The entries below contain pictures. Write out only the lines from the line with "You are a computer-use" up to and including the line with "Task: Select File from Template entry", exactly, without them.

----------

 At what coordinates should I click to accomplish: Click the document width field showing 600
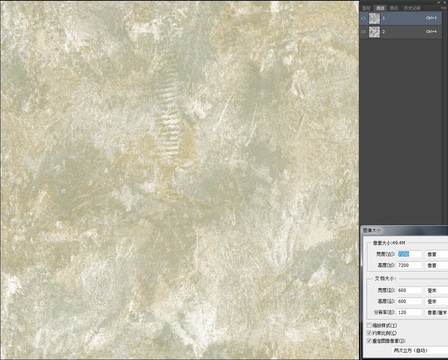click(409, 290)
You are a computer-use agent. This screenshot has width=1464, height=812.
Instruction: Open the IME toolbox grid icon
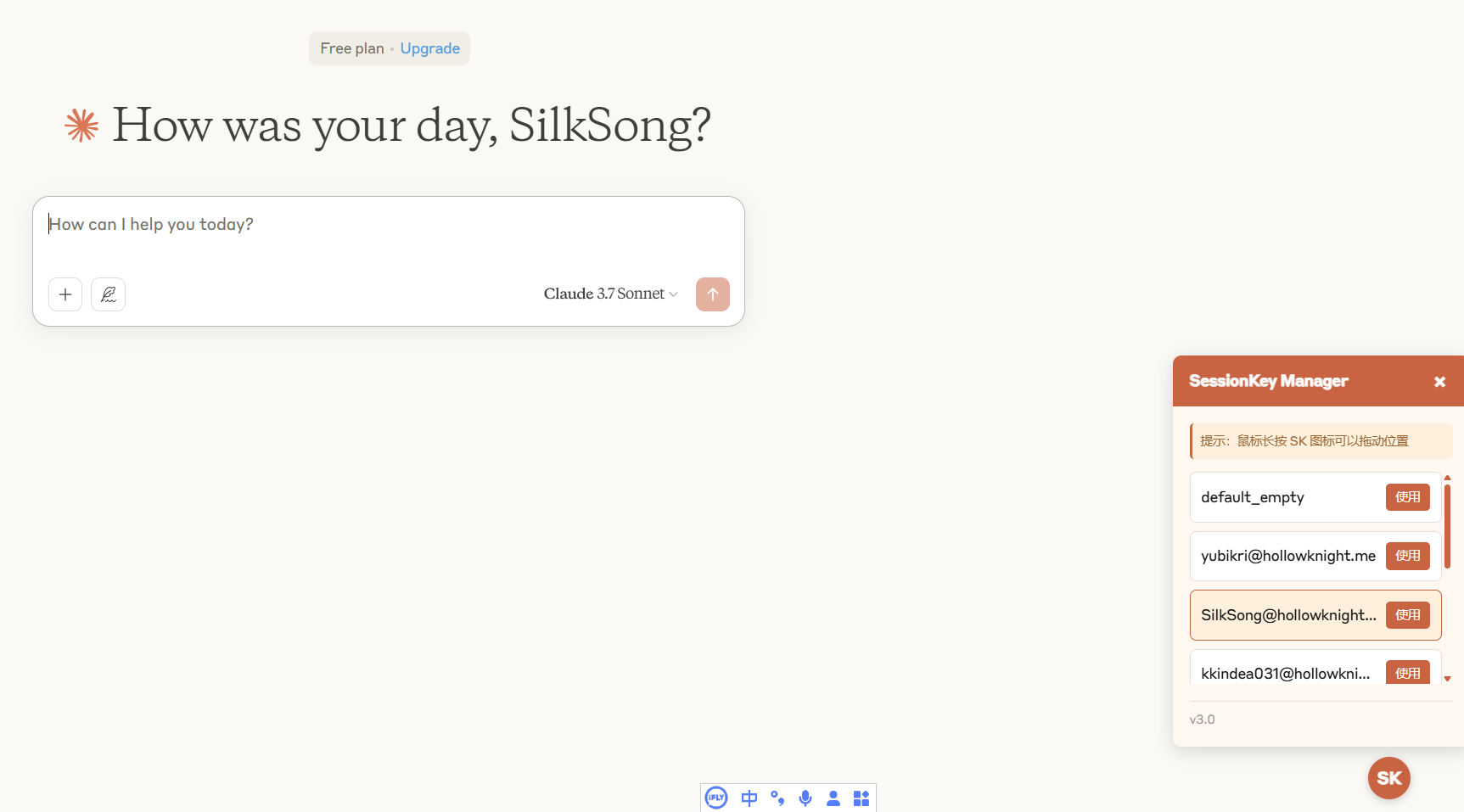(x=861, y=798)
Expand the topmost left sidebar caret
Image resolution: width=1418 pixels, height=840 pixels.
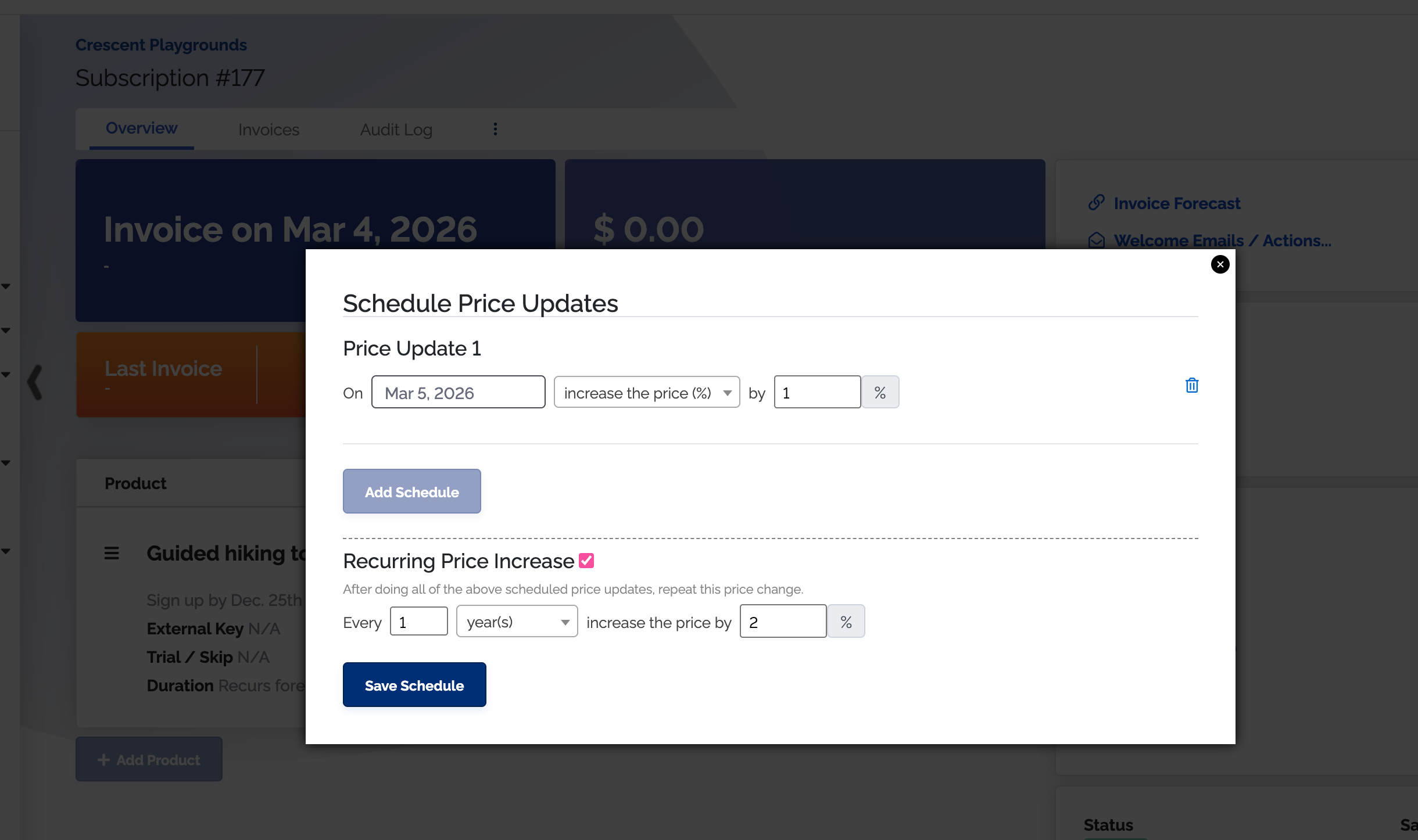coord(6,286)

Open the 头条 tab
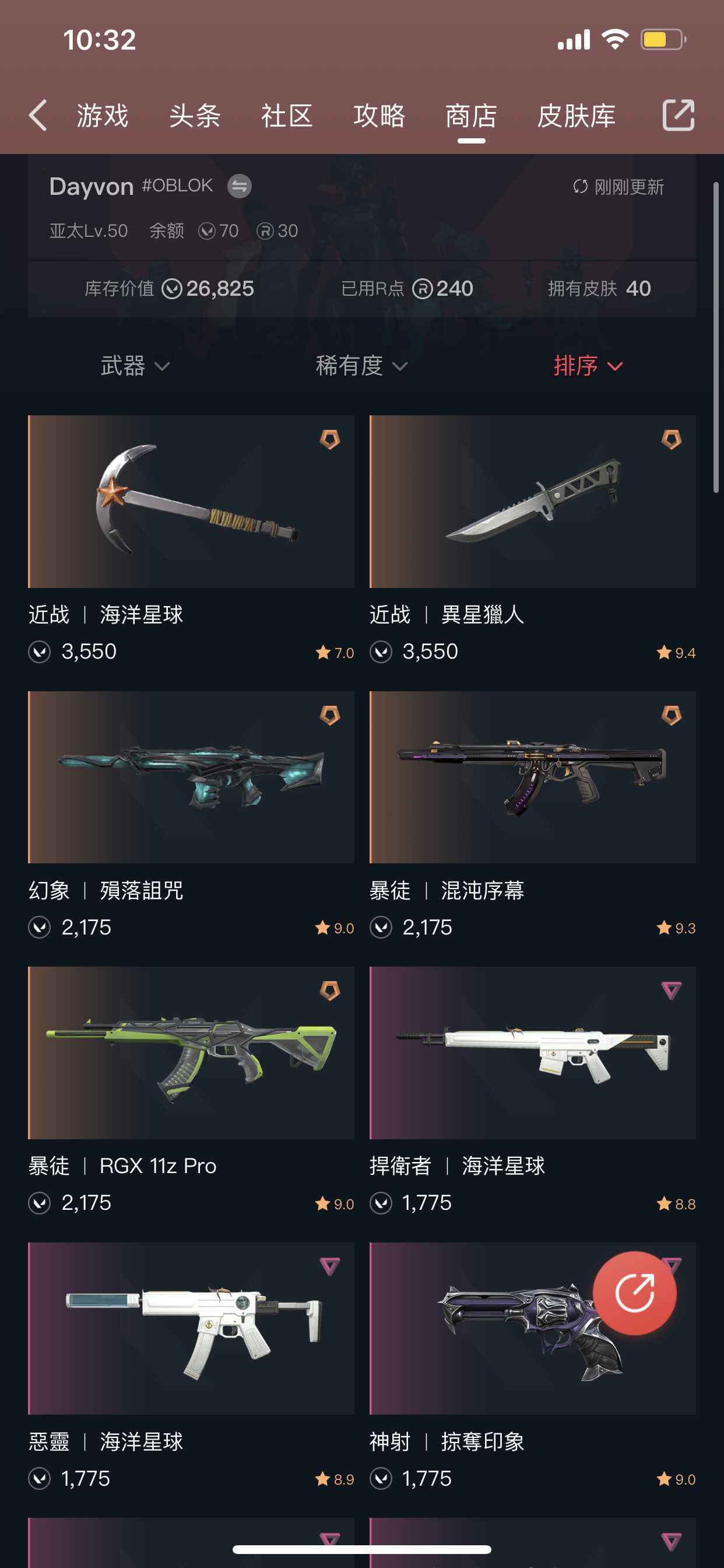tap(195, 116)
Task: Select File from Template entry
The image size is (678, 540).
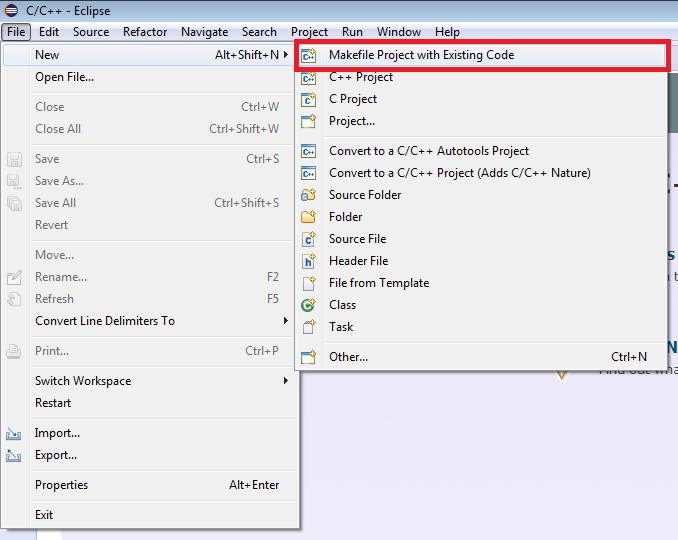Action: click(379, 283)
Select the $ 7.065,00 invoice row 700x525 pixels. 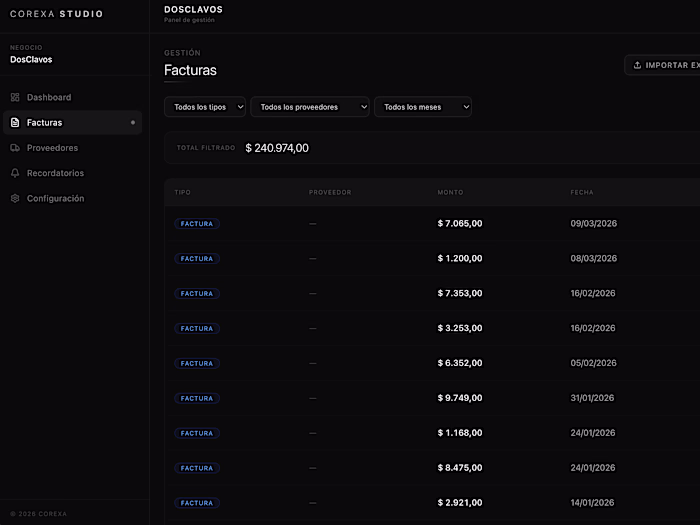460,223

----------

▶ [Answer to the problem]:
You are a computer-use agent. This screenshot has width=1464, height=812.
Instruction: Open the IME toolbox grid icon
(x=861, y=798)
Expand the topmost left sidebar caret
Image resolution: width=1418 pixels, height=840 pixels.
coord(6,286)

Open the 头条 tab
tap(195, 116)
Task: Select File from Template entry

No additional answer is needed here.